GetModuleHandle
Jump to navigation
Jump to search
Description
Used to obtain a handle to an already loaded module. Malware may use GetModuleHandle to locate and modify code in a loaded module or to search for a good location to inject code.
Syntax
HMODULE WINAPI GetModuleHandle(
_In_opt_ LPCTSTR lpModuleName
);
Parameters
- lpModuleName [in, optional]
- The name of the loaded module (either a .dll or .exe file). If the file name extension is omitted, the default library extension .dll is appended.
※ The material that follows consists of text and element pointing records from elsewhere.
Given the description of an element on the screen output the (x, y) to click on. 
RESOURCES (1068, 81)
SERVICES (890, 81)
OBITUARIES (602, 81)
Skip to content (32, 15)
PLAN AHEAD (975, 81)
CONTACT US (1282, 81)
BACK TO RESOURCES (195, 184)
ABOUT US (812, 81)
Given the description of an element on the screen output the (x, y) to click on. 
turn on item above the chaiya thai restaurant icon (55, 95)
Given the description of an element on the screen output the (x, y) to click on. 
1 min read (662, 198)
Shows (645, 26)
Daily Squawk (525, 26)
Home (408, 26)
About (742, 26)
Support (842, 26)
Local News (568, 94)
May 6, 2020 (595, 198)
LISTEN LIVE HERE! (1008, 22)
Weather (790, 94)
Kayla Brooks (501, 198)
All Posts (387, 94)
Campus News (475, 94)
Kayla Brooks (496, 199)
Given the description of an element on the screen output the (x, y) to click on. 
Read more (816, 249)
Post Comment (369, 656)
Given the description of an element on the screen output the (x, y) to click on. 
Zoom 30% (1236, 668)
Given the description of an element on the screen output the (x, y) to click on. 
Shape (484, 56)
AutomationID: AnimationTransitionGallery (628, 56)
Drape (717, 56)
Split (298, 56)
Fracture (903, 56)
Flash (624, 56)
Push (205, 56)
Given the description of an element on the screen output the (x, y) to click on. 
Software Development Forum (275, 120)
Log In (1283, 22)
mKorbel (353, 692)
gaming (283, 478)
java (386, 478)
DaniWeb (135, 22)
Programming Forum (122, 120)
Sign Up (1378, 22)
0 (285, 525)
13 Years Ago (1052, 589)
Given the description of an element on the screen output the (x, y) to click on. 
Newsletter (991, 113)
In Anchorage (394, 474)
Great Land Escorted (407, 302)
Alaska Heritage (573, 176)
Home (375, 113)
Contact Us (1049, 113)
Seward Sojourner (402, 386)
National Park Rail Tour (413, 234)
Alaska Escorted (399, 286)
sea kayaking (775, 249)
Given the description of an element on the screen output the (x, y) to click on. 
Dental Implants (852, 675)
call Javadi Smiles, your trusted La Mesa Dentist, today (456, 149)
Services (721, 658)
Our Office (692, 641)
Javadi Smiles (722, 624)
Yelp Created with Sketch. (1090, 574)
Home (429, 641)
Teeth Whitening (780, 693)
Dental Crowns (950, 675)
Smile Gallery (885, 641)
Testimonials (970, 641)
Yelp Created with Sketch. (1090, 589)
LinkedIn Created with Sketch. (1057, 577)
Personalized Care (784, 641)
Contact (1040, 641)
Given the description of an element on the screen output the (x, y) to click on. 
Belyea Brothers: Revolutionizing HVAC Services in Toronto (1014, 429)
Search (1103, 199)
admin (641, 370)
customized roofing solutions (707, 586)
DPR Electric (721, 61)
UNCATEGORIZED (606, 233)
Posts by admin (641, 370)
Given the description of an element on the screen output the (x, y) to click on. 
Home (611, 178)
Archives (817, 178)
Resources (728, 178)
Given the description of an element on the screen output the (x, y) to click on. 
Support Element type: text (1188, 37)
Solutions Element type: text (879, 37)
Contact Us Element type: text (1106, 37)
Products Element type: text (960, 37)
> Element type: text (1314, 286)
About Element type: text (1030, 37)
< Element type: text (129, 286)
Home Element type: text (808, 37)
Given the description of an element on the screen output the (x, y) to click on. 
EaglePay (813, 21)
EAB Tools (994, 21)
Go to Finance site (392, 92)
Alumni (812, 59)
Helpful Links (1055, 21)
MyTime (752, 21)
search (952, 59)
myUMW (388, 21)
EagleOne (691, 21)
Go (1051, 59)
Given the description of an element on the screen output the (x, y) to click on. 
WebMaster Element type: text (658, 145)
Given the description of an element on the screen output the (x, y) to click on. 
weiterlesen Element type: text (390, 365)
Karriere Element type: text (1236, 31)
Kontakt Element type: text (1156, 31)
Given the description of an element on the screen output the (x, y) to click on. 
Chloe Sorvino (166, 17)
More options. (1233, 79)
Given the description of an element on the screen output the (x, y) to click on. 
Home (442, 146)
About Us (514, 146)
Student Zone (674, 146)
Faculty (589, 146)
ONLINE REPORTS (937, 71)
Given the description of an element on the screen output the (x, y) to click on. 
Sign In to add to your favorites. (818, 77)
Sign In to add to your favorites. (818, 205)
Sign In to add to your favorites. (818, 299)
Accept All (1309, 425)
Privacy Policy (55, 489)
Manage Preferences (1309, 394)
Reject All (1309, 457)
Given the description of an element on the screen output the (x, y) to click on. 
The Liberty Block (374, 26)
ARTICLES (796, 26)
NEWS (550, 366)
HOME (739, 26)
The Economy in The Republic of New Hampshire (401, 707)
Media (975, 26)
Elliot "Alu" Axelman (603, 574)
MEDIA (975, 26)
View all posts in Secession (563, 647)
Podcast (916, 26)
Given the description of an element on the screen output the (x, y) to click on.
The file name string can include a trailing point character (.) to indicate that the module name has no extension. The string does not have to specify a path. When specifying a path, be sure to use backslashes (\), not forward slashes (/). The name is compared (case independently) to the names of modules currently mapped into the address space of the calling process.
- If this parameter is NULL, GetModuleHandle returns a handle to the file used to create the calling process (.exe file).
- The GetModuleHandle function does not retrieve handles for modules that were loaded using the LOAD_LIBRARY_AS_DATAFILE flag. For more information, see LoadLibraryEx.
Return value
If the function succeeds, the return value is a handle to the specified module.
If the function fails, the return value is NULL. To get extended error information, call GetLastError.